Baltimore hurriedly played its eminent domain trump card, but it was too late. On March 29, Maryland’s House of Delegates passed and Governor Harry Hughes signed the pending seizure legislation and city officials wired a $40 million purchase “offer” to Irsay. On March 30, the city filed a formal condemnation suit. A year and a half and $500,000 in legal fees later, U.S. District Court Judge Walter E. Black, Jr. ruled that the Colts had moved beyond Baltimore’s legal reach by the time the city had formally begun its seizure proceedings. Ever since, the Irsay name has been an expletive among Baltimore football fans. A local treasure had been stolen under cover of darkness, and anger was directed almost entirely at the thief. Little thought was given—then or now— to the repulsive power of eminent domain and other threats to the security of private property rights in the city. In the view of most policy- and opinion-makers, the episode was a tragic anomaly. Because the targets of such seizures are almost always immobile, their assets can be taken without much controversy and converted to “better” uses—case closed.

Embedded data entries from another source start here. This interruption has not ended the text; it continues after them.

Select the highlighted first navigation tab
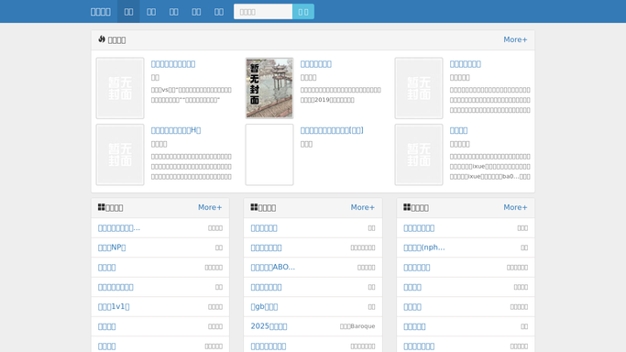click(128, 12)
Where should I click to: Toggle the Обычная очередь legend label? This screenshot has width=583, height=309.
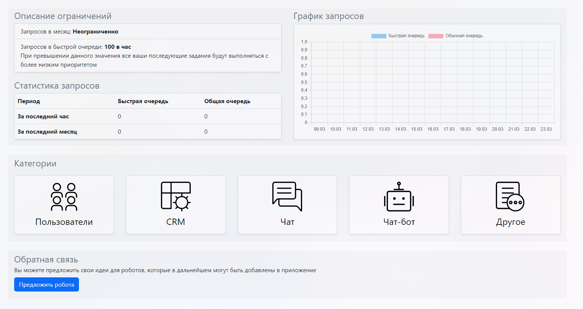464,36
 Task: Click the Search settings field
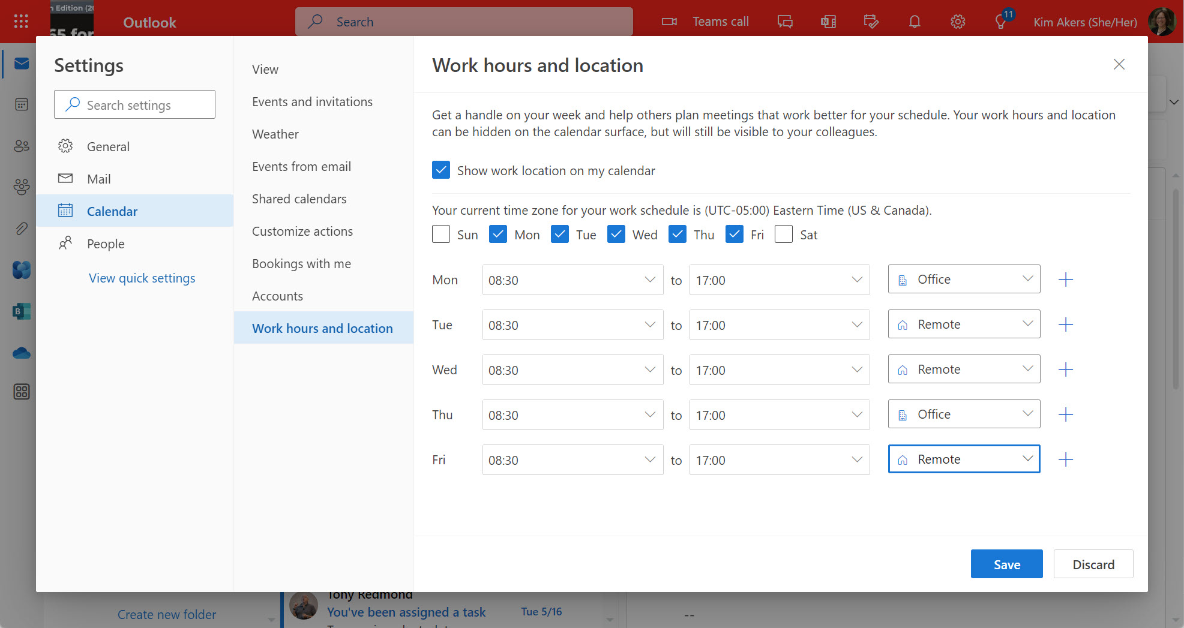tap(135, 105)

To be sure Magna’s bankruptcy status does not make it an exactly similar case to the Colts. And as the Sun’s Andy Green noted the Preakness may not be in danger as there are several interested parties, including Orioles owner Peter Angelos, Pikesville-based America’s Realty, David Cordish, and tech guru Halsey Minor. However, Green leaves out the real danger of eminent domain. Should Magna sell off its assets, be it Pimlico, Laurel Park, or The Preakness, O’Malley’s eminent domain saber rattling has to be disconcerting to any of those interested parties. What’s to stop the state from using the maneuver to take the Preakness away from them once they purchased it from Magna?

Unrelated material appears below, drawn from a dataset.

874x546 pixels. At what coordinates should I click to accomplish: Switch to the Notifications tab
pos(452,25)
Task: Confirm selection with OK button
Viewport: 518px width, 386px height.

O’Malley and the General Assembly already botched slots. They claimed their “plan” would save Maryland’s thoroughbred industry and the Preakness. Only their scheme fell woefully short of their rosy predictions.
Given their failure with slots, and the unheeded lesson of the winter of 1984, Governor O’Malley and the legislature’s threat of eminent domain could lead to the loss of the very thing they seek to keep. Its a short trip from strong arms to ham fists.